[Data provided]:

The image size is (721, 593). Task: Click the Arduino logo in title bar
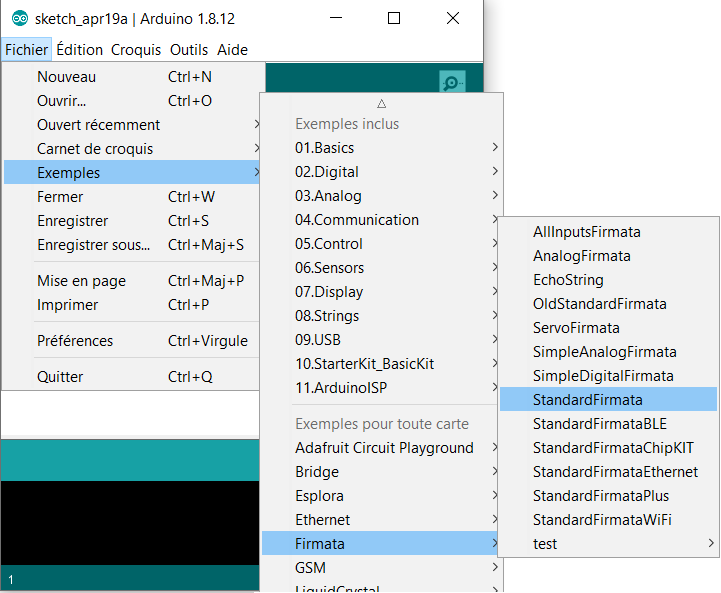tap(19, 19)
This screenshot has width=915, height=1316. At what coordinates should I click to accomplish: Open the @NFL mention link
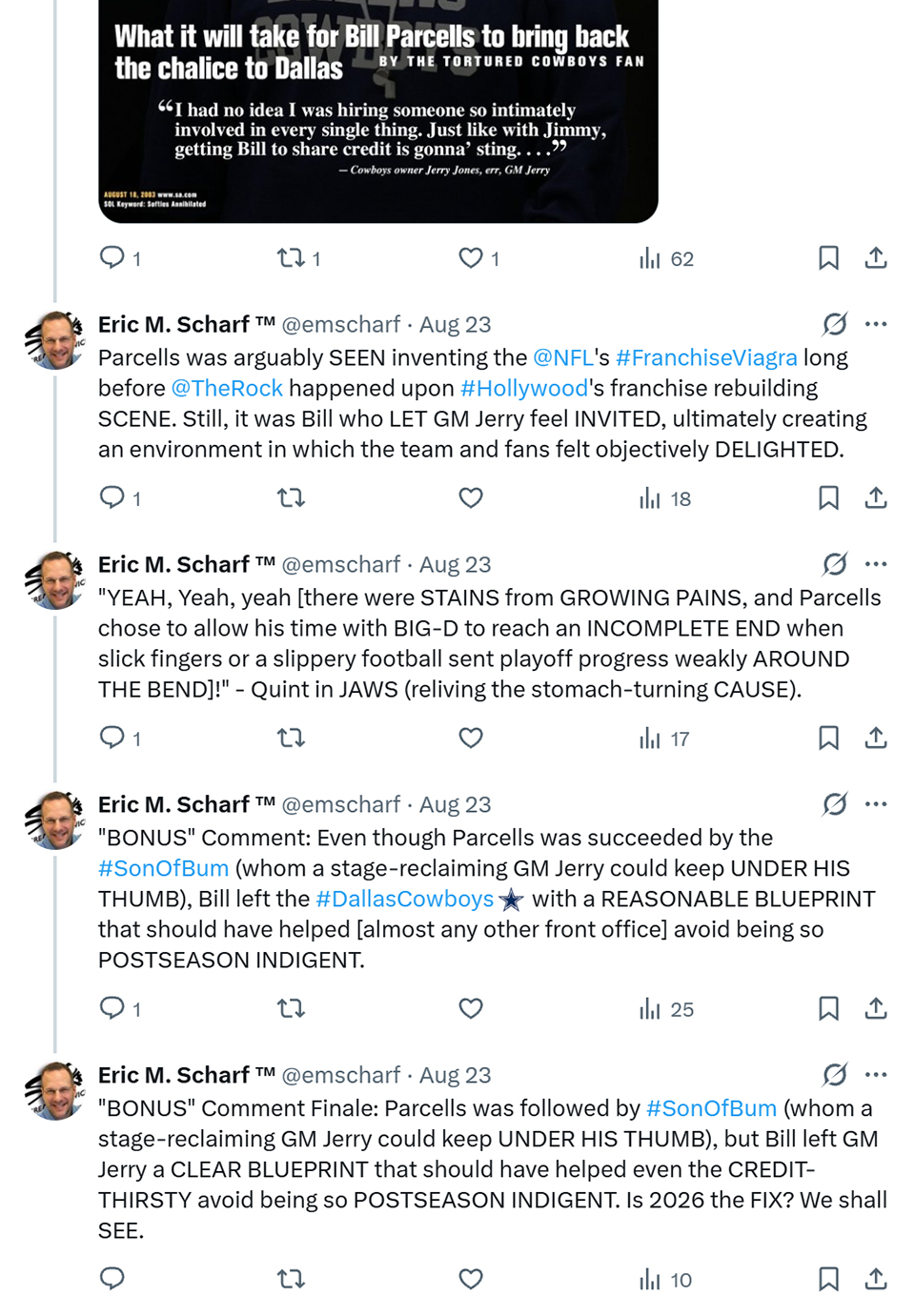(562, 357)
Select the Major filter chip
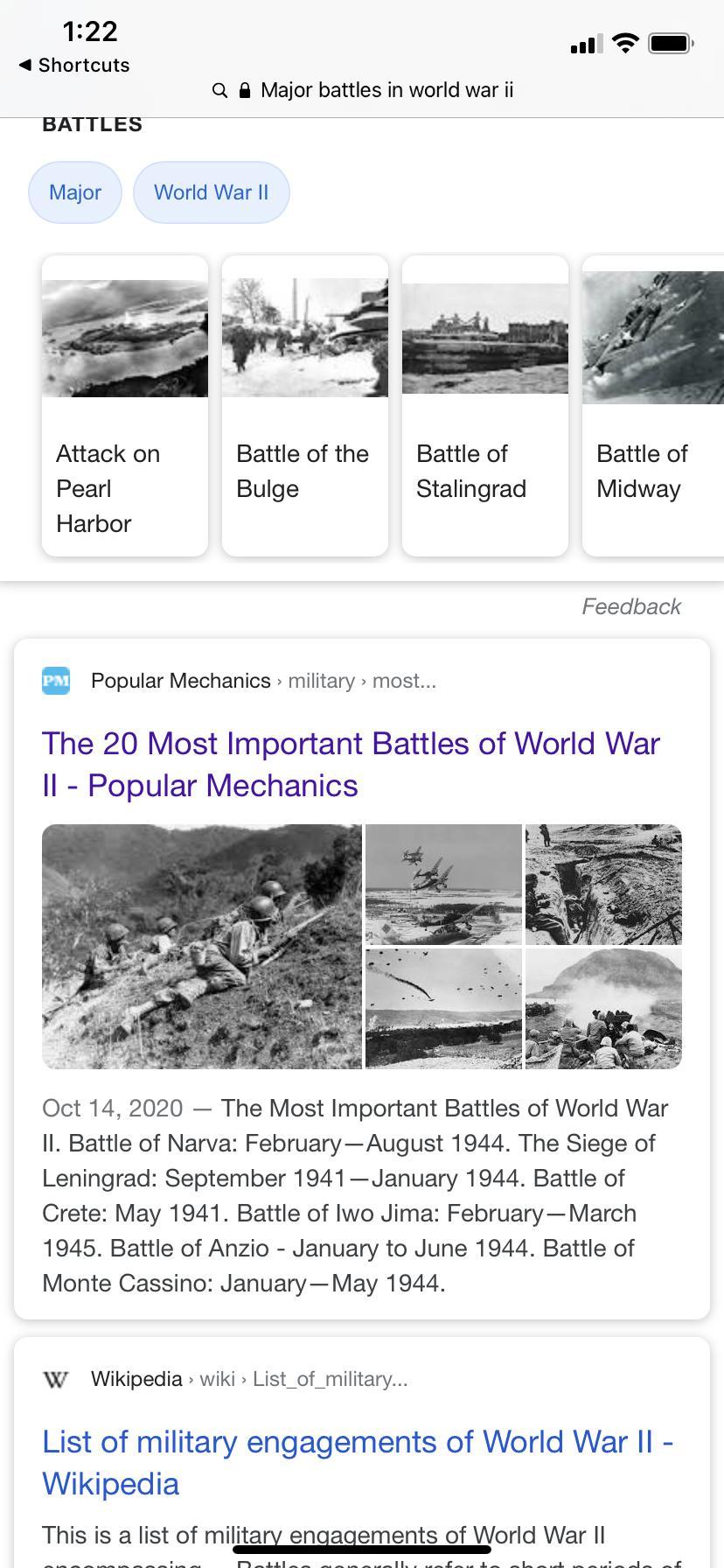 tap(75, 192)
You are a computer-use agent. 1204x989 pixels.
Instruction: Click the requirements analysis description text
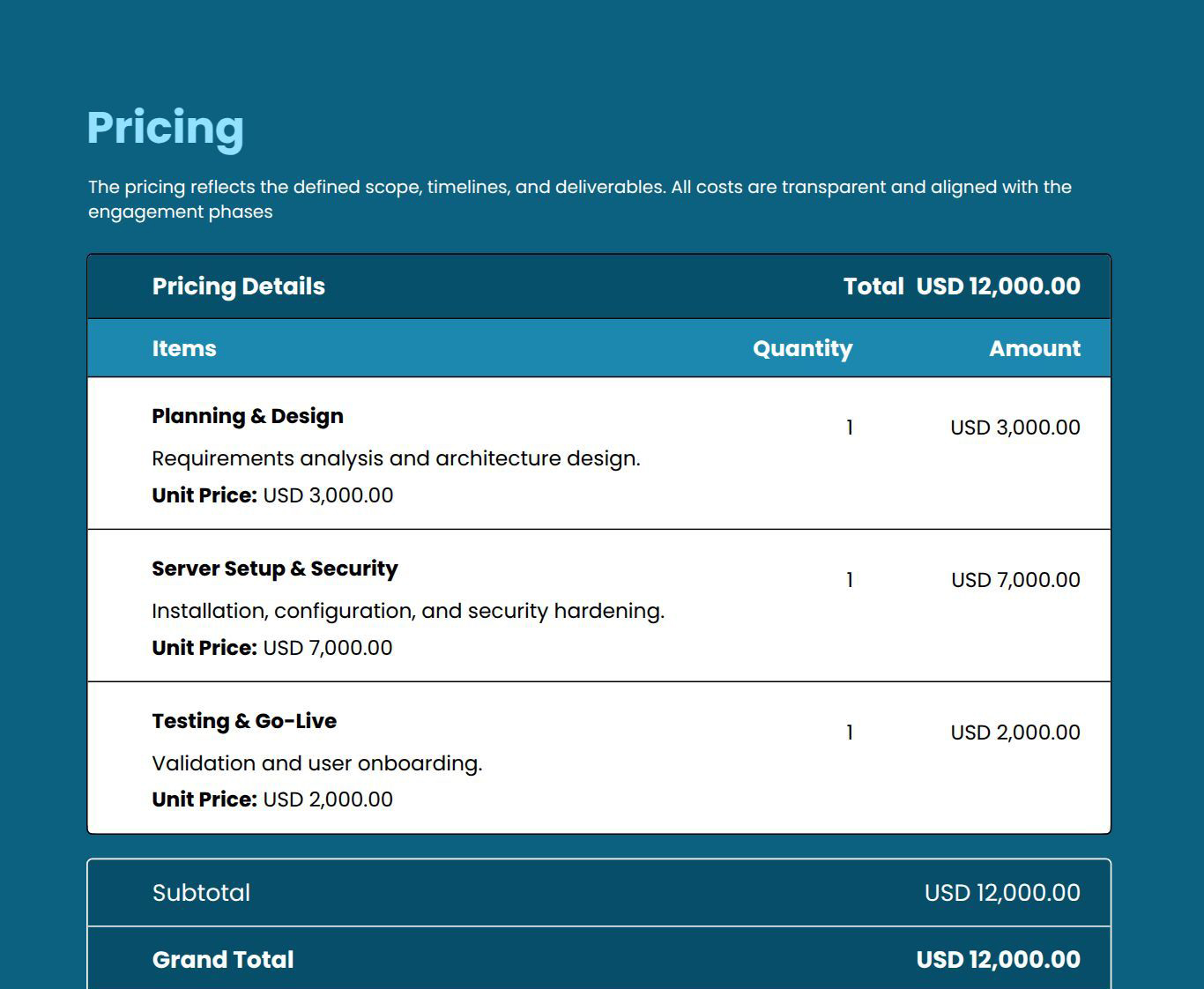[x=396, y=458]
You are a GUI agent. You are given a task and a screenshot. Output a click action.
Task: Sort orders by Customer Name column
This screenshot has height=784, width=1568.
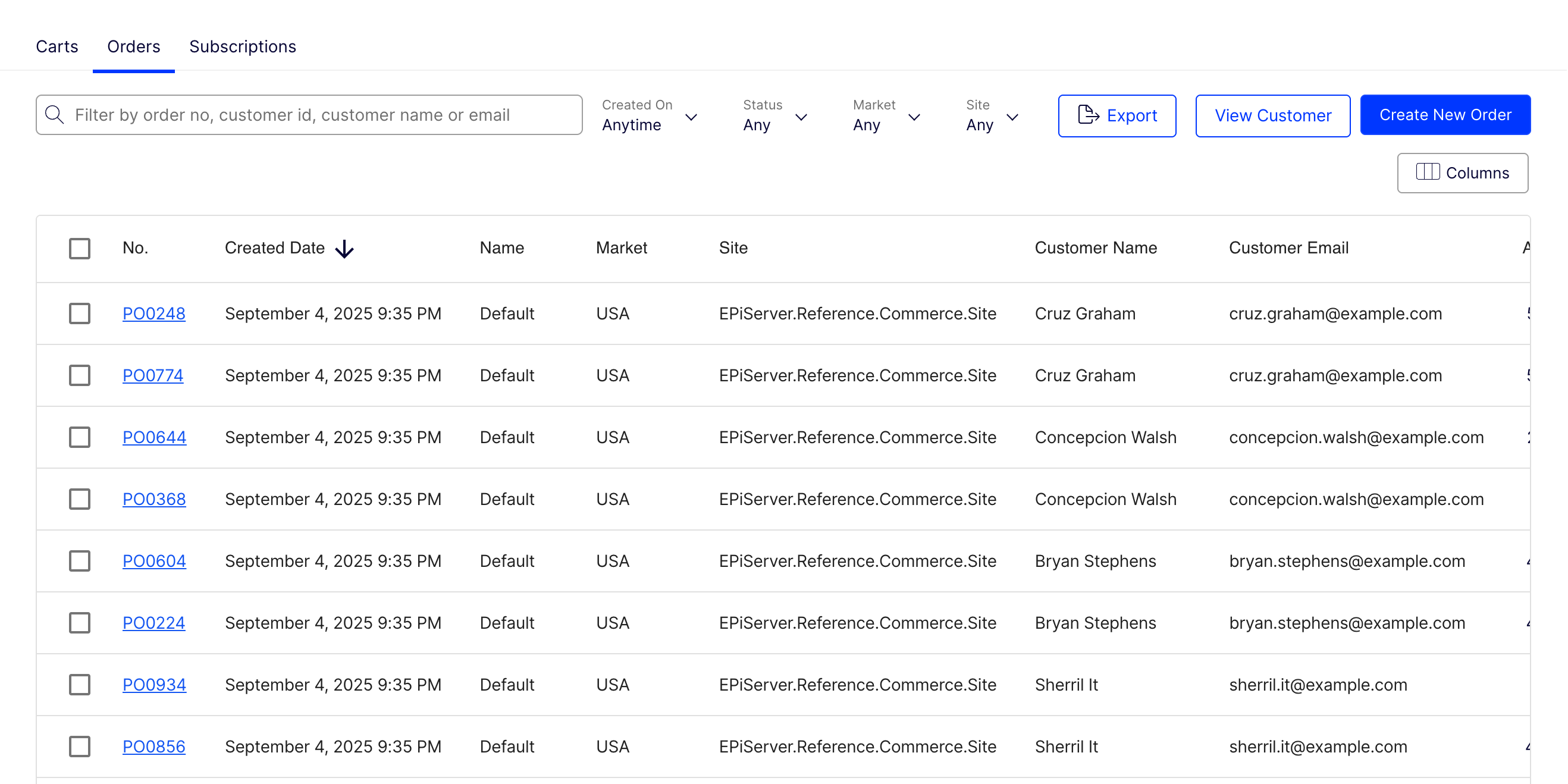1096,247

[Task prompt]: Please express all five rows above as a two-column CSV with the columns text and location. Give one line per row, with the row's text and its answer each in a single quoted field, line breaks turned into spaces, and the pictures left out.

[Final answer]:
text,location
"The image size is (721, 593). Task: Click the Arduino logo in title bar","tap(19, 19)"
"This screenshot has width=915, height=1316. At what coordinates should I click to accomplish: Open the @NFL mention link","(562, 357)"
"Select the Major filter chip","tap(75, 192)"
"You are a computer-use agent. 1204x989 pixels. Instruction: Click the requirements analysis description text","[x=396, y=458]"
"You are a GUI agent. You are given a task and a screenshot. Output a click action. Task: Sort orders by Customer Name column This screenshot has height=784, width=1568.","1096,247"